* ACTION ITEM: Under this line are the records; write out word for word the part that begins at the line containing "This screenshot has height=1354, width=1406." and ends at the line containing "Screen dimensions: 650x466", and no more.

+ + +

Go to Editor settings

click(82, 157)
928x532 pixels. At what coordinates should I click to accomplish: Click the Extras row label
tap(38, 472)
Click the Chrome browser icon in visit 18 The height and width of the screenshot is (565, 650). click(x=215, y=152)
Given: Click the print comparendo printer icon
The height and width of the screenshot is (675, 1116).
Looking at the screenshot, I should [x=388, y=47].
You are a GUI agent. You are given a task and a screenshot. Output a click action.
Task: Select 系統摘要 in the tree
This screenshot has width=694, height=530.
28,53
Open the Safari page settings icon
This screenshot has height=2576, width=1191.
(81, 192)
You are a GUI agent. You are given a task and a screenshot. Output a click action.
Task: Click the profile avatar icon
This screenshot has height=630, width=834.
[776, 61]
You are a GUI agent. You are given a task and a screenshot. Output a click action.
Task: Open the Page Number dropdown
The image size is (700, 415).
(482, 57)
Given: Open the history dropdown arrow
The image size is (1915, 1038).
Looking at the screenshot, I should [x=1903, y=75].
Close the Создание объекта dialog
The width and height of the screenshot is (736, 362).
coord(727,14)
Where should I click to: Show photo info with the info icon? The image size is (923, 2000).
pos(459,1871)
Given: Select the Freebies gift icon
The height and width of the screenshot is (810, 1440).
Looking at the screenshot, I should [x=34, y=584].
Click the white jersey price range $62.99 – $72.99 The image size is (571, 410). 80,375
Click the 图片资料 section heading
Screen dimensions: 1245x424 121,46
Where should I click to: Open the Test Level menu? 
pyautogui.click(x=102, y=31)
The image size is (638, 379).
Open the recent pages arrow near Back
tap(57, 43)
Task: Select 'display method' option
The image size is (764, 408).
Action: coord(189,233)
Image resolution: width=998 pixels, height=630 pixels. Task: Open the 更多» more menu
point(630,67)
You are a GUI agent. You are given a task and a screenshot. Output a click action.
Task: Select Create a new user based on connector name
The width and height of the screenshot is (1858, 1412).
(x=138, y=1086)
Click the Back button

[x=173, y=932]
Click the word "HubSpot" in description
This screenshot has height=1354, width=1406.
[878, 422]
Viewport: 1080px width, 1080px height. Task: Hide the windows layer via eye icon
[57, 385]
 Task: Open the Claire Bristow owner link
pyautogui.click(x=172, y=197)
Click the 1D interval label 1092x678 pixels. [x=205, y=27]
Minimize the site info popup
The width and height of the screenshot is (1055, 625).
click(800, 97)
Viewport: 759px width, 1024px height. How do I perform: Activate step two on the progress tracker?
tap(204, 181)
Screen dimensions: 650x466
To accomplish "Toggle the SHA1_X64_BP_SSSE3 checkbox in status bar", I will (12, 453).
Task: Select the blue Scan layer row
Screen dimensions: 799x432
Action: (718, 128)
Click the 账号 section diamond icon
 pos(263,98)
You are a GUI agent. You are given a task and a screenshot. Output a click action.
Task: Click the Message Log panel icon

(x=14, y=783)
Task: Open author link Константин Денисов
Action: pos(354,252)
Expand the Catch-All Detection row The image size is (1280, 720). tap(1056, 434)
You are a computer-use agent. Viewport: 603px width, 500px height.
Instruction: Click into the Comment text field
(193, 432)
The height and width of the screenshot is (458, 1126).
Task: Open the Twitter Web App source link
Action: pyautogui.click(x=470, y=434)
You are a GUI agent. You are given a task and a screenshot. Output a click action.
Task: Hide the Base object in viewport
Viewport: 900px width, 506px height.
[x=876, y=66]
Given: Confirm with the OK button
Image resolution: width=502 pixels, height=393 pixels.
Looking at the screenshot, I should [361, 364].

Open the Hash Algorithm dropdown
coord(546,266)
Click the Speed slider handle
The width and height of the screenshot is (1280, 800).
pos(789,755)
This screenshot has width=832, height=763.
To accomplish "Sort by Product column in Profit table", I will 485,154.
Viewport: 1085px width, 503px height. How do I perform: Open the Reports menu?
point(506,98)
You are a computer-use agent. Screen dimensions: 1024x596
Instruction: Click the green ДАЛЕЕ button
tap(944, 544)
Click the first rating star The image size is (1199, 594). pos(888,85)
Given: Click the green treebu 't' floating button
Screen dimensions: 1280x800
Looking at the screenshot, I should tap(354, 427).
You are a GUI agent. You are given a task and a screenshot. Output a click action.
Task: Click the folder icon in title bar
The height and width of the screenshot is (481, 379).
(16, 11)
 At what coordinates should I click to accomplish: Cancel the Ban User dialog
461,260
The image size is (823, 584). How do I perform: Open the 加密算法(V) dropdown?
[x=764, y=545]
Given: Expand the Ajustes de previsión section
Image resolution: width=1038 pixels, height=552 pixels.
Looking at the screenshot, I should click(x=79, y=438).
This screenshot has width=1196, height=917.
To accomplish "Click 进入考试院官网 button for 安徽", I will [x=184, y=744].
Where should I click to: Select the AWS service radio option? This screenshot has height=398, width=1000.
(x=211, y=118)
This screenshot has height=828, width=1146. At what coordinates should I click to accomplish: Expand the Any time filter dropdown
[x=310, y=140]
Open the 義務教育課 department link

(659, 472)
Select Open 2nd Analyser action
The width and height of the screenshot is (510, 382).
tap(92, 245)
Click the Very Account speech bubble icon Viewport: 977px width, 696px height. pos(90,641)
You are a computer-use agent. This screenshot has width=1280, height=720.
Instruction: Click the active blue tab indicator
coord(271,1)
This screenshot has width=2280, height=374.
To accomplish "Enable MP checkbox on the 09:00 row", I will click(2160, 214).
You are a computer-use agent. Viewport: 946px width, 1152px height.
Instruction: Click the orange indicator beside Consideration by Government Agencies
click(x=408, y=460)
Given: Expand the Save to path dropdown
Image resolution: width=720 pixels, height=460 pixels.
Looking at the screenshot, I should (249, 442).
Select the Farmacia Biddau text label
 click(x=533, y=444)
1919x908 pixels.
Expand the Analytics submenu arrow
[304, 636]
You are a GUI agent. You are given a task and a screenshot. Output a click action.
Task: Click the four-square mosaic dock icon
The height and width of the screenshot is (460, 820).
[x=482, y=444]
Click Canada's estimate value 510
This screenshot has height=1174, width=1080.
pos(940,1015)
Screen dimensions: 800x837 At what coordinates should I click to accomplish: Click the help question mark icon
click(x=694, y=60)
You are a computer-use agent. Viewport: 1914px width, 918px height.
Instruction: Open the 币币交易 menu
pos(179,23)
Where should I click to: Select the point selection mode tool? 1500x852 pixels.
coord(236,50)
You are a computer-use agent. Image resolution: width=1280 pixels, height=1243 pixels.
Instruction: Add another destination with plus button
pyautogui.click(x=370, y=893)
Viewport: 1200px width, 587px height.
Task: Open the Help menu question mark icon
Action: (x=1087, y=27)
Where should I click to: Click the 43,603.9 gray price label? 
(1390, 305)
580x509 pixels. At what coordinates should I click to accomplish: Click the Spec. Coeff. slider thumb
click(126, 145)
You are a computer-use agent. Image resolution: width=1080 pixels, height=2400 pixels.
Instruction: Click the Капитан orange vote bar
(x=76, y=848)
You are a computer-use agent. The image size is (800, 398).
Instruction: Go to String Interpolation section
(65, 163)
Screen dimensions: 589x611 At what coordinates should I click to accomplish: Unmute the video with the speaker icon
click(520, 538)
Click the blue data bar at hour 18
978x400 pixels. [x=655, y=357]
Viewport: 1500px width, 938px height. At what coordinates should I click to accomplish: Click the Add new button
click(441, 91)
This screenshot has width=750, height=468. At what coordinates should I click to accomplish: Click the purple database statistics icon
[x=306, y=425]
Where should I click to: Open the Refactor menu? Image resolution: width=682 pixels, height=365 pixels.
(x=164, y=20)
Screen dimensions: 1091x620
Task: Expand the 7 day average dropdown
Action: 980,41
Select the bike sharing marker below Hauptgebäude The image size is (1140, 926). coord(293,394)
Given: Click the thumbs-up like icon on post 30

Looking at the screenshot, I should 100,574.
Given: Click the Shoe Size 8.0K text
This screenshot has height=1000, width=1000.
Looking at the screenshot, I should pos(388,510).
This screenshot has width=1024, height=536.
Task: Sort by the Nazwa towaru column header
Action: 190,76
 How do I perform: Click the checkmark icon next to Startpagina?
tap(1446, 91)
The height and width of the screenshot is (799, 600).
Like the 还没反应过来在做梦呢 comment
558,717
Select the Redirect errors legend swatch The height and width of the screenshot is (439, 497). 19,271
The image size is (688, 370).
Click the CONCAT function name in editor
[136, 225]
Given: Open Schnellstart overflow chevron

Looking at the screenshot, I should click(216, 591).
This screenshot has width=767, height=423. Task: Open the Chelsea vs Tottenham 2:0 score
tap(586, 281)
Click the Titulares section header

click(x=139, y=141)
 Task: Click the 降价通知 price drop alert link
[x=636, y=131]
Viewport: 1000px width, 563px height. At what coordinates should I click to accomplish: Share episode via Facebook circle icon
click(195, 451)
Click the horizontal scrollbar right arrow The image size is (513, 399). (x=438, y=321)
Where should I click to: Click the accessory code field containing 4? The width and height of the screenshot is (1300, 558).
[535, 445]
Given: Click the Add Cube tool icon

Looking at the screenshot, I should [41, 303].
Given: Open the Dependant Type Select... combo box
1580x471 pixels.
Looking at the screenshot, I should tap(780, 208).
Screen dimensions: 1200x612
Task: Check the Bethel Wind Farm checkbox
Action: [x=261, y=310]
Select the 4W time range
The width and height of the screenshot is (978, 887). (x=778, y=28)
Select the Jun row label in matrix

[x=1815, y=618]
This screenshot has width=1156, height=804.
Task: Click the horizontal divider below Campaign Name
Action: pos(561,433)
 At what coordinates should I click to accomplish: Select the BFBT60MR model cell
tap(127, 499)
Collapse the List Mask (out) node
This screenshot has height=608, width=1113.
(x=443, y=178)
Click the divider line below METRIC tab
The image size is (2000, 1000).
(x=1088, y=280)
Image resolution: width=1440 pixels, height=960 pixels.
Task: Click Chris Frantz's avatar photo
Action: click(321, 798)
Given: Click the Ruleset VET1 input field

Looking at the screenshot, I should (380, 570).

+ + +

* SOLUTION TO THIS TASK:
This screenshot has height=1354, width=1406.
[878, 422]
Viewport: 1080px width, 1080px height. Task: Hide the windows layer via eye icon
[57, 385]
 Task: Open the Claire Bristow owner link
pyautogui.click(x=172, y=197)
Click the 1D interval label 1092x678 pixels. [x=205, y=27]
Minimize the site info popup
The width and height of the screenshot is (1055, 625).
click(800, 97)
Viewport: 759px width, 1024px height. How do I perform: Activate step two on the progress tracker?
tap(204, 181)
Screen dimensions: 650x466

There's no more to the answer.